(Collected data entries)
--------------------------------------------------
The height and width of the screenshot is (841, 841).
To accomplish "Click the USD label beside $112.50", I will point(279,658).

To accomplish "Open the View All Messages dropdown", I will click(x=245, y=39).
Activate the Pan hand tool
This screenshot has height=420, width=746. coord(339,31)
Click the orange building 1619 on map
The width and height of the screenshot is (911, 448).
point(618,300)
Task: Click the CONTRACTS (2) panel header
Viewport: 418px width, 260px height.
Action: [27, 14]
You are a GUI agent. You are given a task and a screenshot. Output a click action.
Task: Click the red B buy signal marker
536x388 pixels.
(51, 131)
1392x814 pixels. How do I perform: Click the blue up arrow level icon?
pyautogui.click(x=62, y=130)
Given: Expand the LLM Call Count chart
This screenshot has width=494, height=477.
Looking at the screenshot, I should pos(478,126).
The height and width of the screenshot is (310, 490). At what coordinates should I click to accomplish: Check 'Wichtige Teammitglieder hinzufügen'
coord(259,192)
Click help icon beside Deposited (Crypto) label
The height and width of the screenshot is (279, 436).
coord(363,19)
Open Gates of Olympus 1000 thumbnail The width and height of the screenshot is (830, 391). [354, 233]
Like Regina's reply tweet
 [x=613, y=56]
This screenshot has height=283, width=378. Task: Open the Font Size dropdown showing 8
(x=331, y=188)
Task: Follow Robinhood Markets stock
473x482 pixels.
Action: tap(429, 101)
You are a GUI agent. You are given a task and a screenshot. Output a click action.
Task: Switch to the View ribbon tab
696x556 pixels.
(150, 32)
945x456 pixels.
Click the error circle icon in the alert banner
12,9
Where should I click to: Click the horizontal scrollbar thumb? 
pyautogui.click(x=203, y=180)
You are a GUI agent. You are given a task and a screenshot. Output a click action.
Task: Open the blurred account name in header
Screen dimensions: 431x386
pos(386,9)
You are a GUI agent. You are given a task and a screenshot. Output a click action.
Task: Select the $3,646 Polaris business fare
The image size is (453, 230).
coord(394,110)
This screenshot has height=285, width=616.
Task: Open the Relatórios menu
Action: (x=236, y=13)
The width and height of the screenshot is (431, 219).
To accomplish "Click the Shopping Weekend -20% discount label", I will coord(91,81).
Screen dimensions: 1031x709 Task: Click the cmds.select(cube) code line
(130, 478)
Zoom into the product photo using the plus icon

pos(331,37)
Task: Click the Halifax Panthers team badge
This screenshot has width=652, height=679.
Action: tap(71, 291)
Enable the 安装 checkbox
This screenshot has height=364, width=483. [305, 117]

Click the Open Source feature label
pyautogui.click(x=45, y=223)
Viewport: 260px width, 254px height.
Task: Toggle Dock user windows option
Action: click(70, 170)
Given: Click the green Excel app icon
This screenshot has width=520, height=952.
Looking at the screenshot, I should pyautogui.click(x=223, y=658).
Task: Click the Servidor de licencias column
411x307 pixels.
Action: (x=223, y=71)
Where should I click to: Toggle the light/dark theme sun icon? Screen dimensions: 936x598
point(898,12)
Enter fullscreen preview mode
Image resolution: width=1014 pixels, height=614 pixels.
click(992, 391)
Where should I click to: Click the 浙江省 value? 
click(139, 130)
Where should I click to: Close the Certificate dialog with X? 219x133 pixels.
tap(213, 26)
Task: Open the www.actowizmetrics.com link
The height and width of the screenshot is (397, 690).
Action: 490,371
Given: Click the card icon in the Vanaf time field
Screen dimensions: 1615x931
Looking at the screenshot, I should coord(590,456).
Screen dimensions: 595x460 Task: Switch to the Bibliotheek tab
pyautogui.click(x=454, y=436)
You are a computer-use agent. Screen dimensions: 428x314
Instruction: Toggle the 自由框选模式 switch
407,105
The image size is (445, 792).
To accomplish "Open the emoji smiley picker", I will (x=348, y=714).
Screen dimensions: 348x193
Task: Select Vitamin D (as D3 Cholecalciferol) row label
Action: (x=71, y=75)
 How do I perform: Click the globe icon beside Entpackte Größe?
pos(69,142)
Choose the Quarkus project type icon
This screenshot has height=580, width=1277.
--------------------------------------------------
## [WHAT YOU NEED TO DO]
Could you print all of the data above once more, unaltered?

## [RESPONSE]
The height and width of the screenshot is (841, 841).
To accomplish "Click the USD label beside $112.50", I will point(279,658).

To accomplish "Open the View All Messages dropdown", I will click(x=245, y=39).
Activate the Pan hand tool
This screenshot has height=420, width=746. coord(339,31)
Click the orange building 1619 on map
The width and height of the screenshot is (911, 448).
point(618,300)
Task: Click the CONTRACTS (2) panel header
Viewport: 418px width, 260px height.
Action: [27, 14]
You are a GUI agent. You are given a task and a screenshot. Output a click action.
Task: Click the red B buy signal marker
536x388 pixels.
(51, 131)
1392x814 pixels. How do I perform: Click the blue up arrow level icon?
pyautogui.click(x=62, y=130)
Given: Expand the LLM Call Count chart
This screenshot has width=494, height=477.
Looking at the screenshot, I should pos(478,126).
The height and width of the screenshot is (310, 490). At what coordinates should I click to accomplish: Check 'Wichtige Teammitglieder hinzufügen'
coord(259,192)
Click help icon beside Deposited (Crypto) label
The height and width of the screenshot is (279, 436).
coord(363,19)
Open Gates of Olympus 1000 thumbnail The width and height of the screenshot is (830, 391). [354, 233]
Like Regina's reply tweet
 [x=613, y=56]
This screenshot has height=283, width=378. Task: Open the Font Size dropdown showing 8
(x=331, y=188)
Task: Follow Robinhood Markets stock
473x482 pixels.
Action: tap(429, 101)
You are a GUI agent. You are given a task and a screenshot. Output a click action.
Task: Switch to the View ribbon tab
696x556 pixels.
(150, 32)
945x456 pixels.
Click the error circle icon in the alert banner
12,9
Where should I click to: Click the horizontal scrollbar thumb? 
pyautogui.click(x=203, y=180)
You are a GUI agent. You are given a task and a screenshot. Output a click action.
Task: Open the blurred account name in header
Screen dimensions: 431x386
pos(386,9)
You are a GUI agent. You are given a task and a screenshot. Output a click action.
Task: Select the $3,646 Polaris business fare
The image size is (453, 230).
coord(394,110)
This screenshot has height=285, width=616.
Task: Open the Relatórios menu
Action: (x=236, y=13)
The width and height of the screenshot is (431, 219).
To accomplish "Click the Shopping Weekend -20% discount label", I will coord(91,81).
Screen dimensions: 1031x709 Task: Click the cmds.select(cube) code line
(130, 478)
Zoom into the product photo using the plus icon

pos(331,37)
Task: Click the Halifax Panthers team badge
This screenshot has width=652, height=679.
Action: tap(71, 291)
Enable the 安装 checkbox
This screenshot has height=364, width=483. [305, 117]

Click the Open Source feature label
pyautogui.click(x=45, y=223)
Viewport: 260px width, 254px height.
Task: Toggle Dock user windows option
Action: click(70, 170)
Given: Click the green Excel app icon
This screenshot has width=520, height=952.
Looking at the screenshot, I should pyautogui.click(x=223, y=658).
Task: Click the Servidor de licencias column
411x307 pixels.
Action: (x=223, y=71)
Where should I click to: Toggle the light/dark theme sun icon? Screen dimensions: 936x598
point(898,12)
Enter fullscreen preview mode
Image resolution: width=1014 pixels, height=614 pixels.
click(992, 391)
Where should I click to: Click the 浙江省 value? 
click(139, 130)
Where should I click to: Close the Certificate dialog with X? 219x133 pixels.
tap(213, 26)
Task: Open the www.actowizmetrics.com link
The height and width of the screenshot is (397, 690).
Action: 490,371
Given: Click the card icon in the Vanaf time field
Screen dimensions: 1615x931
Looking at the screenshot, I should coord(590,456).
Screen dimensions: 595x460 Task: Switch to the Bibliotheek tab
pyautogui.click(x=454, y=436)
You are a computer-use agent. Screen dimensions: 428x314
Instruction: Toggle the 自由框选模式 switch
407,105
The image size is (445, 792).
To accomplish "Open the emoji smiley picker", I will (x=348, y=714).
Screen dimensions: 348x193
Task: Select Vitamin D (as D3 Cholecalciferol) row label
Action: (x=71, y=75)
 How do I perform: Click the globe icon beside Entpackte Größe?
pos(69,142)
Choose the Quarkus project type icon
This screenshot has height=580, width=1277.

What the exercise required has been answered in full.